Process or Place?

Is Recovery a Process or a Place?

This is a question I continue to struggle with. I don’t know the answer.

At times, I believe recovery is a place – a place of freedom, hope, and positivity. I get so busy enjoying life that I forget that worrying about food or weight was once commonplace. I meal prep to save time during the week instead of to meticulously count calories. I workout because I like feeling strong and fit. I am happy, I am free.

And then, I let my guard down.

It happens quickly – a glance in the mirror that leaves me lingering a little too long, an old picture on Timehop – and I’m heading back to that dark place.

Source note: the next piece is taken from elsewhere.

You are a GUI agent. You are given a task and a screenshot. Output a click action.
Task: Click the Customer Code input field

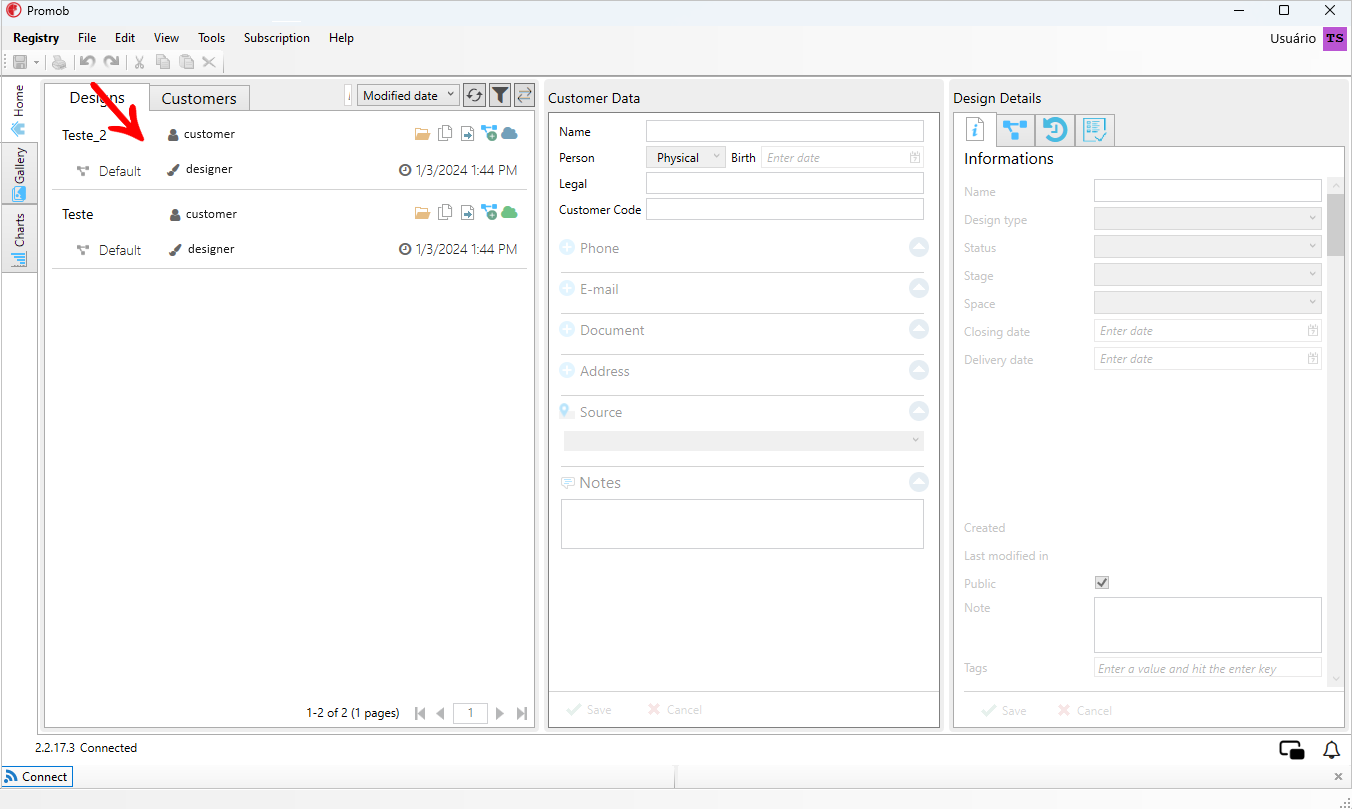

Clothes don’t feel like they fit right. My stomach isn’t flat enough. How am I here again?

It’s these times I guess recovery is a process.

Although I don’t know that there will ever be a point where recovery is only a place, I am thankful that I am currently in a place of recovery far more often than not. I never thought I would make it to this point.

I’ve shared this before, but when thinking about the process of recovery, this has helped me so much!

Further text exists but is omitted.